The actor Pierre Vernier, member of the “Bande du Conservatoire” in the 1950s with Jean-Paul Belmondo, Jean-Pierre Marielle and Jean Rochefort, died on Wednesday at the age of 93, AFP learned on Saturday from his relatives.
A prolific actor, he had appeared in around sixty films, including a good number of popular successes alongside his friend Bébel, such as “The Professional” (1981) or “Itinéraire d’un enfant gâté” (1988, in the role of a priest). “Be careful, I also exist without him!”, he joked in 2001 about the man he considered to be “professional conscience incarnate”.
Pierre Vernier was one of those actors whose name is not necessarily known to the general public, but whose face and appearance – tall gentlemanly stature, dreamy face and brown lock on the forehead – are familiar to him.
With Françoise Fabian, he was one of the last surviving members of the “Bande du Conservatoire”, essentially formed by students of the National Conservatory of Dramatic Art in Paris in the early 1950s. Besides Belmondo, its core, it notably included Jean Rochefort, Claude Rich, Jean-Pierre Marielle, Bruno Cremer and Annie Girardot.
Born Pierre Louis Rayer in Saint-Jean d’Angely in Charente and died in Vic-Fezensac, in Gers, Pierre Vernier had worked with great film directors, including Henri Verneuil and Joseph Losey (in “Monsieur Klein” with Alain Delon in 1976).

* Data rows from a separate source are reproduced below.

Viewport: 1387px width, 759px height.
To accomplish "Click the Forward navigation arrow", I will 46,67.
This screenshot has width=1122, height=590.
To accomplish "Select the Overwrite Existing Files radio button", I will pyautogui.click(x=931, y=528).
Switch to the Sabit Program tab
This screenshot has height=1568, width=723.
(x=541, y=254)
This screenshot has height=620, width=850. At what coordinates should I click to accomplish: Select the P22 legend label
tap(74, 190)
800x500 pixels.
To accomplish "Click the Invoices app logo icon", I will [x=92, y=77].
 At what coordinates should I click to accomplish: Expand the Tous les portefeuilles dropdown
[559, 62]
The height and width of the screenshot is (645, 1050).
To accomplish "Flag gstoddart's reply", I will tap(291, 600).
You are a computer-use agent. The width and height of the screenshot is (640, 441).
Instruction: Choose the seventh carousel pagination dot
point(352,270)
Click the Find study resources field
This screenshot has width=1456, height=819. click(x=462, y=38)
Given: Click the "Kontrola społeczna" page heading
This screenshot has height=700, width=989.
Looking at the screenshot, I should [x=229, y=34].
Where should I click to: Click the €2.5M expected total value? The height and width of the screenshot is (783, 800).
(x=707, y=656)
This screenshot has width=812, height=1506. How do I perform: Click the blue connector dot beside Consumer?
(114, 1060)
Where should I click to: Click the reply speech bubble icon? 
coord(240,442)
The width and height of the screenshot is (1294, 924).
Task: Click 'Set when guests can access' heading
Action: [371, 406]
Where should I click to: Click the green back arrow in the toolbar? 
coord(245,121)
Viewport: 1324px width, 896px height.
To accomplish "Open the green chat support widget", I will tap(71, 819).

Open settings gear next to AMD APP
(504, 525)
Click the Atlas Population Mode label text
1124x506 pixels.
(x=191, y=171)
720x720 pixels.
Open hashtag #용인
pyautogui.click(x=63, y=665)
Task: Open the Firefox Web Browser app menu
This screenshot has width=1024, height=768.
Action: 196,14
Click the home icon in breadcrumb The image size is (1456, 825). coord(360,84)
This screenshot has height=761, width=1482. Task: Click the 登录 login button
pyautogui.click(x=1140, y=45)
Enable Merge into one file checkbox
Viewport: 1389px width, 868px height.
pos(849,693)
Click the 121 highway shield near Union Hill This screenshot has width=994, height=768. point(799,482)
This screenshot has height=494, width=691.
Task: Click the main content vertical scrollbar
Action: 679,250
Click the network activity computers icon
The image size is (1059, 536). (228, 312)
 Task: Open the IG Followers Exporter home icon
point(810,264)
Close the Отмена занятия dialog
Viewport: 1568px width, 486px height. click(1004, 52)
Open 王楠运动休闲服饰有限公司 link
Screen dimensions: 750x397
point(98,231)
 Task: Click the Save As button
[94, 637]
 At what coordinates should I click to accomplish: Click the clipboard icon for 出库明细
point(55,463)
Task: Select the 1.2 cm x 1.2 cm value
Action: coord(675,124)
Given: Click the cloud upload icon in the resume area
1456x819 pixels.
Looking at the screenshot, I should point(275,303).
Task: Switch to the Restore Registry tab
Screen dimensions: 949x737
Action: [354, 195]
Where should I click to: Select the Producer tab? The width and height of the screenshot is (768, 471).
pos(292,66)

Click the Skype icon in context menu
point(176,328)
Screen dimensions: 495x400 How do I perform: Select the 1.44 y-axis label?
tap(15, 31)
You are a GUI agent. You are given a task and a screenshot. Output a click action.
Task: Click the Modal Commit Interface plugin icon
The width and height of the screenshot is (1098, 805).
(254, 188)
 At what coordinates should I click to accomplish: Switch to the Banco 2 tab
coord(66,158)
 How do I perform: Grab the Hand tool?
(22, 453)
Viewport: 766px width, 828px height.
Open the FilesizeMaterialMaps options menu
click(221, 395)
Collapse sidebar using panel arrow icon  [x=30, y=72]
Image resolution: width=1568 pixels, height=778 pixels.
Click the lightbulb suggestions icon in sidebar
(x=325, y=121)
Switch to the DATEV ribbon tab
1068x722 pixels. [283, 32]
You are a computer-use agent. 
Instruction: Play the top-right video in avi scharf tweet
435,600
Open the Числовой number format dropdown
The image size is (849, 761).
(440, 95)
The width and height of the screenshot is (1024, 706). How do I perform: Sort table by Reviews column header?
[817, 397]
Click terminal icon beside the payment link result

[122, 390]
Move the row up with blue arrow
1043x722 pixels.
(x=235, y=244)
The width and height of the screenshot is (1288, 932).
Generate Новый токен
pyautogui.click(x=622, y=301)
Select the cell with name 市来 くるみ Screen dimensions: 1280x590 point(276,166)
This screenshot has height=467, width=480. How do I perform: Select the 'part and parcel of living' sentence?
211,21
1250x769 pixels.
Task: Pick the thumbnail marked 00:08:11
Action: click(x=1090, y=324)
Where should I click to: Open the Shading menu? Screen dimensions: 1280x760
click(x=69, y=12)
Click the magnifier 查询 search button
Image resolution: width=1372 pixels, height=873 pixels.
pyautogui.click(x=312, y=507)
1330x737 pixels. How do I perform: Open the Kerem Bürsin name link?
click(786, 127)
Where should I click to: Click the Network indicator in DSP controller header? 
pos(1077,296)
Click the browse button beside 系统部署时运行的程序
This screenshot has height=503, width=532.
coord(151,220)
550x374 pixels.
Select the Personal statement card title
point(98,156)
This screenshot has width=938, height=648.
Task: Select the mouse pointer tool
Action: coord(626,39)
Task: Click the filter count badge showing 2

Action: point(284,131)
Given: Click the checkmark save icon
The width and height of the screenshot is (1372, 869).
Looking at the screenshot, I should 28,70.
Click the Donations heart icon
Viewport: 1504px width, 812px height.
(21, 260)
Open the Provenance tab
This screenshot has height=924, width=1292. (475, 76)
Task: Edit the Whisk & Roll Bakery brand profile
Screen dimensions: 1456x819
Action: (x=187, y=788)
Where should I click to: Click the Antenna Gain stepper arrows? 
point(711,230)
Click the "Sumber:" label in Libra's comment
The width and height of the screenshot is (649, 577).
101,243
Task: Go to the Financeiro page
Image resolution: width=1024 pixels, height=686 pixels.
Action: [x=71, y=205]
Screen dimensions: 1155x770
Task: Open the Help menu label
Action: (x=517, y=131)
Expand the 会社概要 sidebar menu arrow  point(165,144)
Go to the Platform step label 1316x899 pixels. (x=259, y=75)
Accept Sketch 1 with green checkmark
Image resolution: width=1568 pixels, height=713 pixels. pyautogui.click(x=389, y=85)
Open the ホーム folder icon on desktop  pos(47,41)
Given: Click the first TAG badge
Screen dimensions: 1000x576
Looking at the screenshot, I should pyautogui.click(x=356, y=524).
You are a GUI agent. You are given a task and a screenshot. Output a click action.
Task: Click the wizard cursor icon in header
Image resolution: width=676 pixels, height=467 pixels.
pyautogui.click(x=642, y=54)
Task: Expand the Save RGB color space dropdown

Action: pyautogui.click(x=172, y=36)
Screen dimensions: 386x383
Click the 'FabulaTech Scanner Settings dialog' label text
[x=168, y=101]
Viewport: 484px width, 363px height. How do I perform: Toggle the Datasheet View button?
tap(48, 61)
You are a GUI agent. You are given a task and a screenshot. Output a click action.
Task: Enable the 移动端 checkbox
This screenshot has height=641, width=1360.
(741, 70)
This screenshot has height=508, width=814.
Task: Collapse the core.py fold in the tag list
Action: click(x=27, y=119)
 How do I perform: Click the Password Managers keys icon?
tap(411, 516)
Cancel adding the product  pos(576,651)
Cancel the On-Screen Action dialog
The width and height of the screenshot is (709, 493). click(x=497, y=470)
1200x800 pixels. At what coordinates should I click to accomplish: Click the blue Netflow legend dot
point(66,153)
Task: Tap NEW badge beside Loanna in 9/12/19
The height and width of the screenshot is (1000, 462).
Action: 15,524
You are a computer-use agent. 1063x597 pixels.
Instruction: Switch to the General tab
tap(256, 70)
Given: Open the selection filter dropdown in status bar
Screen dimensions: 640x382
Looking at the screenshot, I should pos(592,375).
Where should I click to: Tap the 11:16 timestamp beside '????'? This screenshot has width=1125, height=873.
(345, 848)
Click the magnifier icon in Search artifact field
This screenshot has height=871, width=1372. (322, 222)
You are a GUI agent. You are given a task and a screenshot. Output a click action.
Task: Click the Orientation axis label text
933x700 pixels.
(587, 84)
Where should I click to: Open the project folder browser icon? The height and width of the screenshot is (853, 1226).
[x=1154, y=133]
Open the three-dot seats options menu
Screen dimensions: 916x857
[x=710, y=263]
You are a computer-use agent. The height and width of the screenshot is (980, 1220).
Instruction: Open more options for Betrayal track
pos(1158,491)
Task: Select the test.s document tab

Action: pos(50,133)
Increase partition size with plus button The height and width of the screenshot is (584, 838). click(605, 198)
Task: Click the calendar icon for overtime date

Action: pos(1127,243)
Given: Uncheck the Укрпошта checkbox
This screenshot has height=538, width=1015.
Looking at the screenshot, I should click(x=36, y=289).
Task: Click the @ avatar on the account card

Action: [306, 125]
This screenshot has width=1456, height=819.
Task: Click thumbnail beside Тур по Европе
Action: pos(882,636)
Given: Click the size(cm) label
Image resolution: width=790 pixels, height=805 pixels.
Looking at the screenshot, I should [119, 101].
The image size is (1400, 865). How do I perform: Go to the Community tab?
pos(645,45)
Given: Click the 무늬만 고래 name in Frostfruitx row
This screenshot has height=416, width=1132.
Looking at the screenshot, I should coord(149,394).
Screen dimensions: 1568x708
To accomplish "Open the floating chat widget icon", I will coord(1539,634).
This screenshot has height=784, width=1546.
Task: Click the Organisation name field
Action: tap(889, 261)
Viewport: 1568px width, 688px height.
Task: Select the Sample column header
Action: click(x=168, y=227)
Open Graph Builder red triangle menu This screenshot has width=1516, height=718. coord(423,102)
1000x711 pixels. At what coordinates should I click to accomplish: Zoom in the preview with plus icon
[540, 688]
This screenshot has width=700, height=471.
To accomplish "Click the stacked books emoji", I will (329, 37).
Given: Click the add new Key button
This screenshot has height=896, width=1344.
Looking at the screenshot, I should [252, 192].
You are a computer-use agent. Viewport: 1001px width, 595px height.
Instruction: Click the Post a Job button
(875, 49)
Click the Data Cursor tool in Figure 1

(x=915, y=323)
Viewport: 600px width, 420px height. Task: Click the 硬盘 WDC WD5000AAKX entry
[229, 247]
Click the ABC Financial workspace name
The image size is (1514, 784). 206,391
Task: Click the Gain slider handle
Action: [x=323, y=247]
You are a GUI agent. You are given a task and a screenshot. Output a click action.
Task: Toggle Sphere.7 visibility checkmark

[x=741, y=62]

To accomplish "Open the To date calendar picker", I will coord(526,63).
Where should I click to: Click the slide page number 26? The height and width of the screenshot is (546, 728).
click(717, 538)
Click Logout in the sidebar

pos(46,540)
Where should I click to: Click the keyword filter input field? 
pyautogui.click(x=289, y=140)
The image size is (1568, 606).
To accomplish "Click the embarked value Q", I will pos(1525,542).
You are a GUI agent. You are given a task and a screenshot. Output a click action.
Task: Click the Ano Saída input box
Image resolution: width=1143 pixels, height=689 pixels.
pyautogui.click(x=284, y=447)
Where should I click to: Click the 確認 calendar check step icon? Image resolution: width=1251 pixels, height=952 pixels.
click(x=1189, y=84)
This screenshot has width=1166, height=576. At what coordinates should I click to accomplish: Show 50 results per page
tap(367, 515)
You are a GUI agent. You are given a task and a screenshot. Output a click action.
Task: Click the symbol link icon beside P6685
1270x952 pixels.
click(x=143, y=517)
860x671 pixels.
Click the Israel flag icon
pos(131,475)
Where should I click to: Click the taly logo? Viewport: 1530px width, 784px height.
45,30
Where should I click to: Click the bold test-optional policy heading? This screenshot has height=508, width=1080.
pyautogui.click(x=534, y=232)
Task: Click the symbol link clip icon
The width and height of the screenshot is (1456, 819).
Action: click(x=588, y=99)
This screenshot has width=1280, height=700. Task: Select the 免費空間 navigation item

A horse lover, like Jean Rochefort, Pierre Vernier was very active on television. In 2008, he played the role of General De Gaulle, for which he received several acting awards.
On the small screen, it was the soap opera “Rocambole” and the role of the eponymous vigilante which made him famous in 1964. In the theater, Pierre Vernier had played under the direction of Raymond Rouleau, Georges Wilson, Jean-Louis Barrault or Roger Planchon.
Knight of the National Order of Merit, Officer of the Order of Arts and Letters, Pierre Vernier was very involved until the end of his life in the associative and charitable sector, underlined those around him.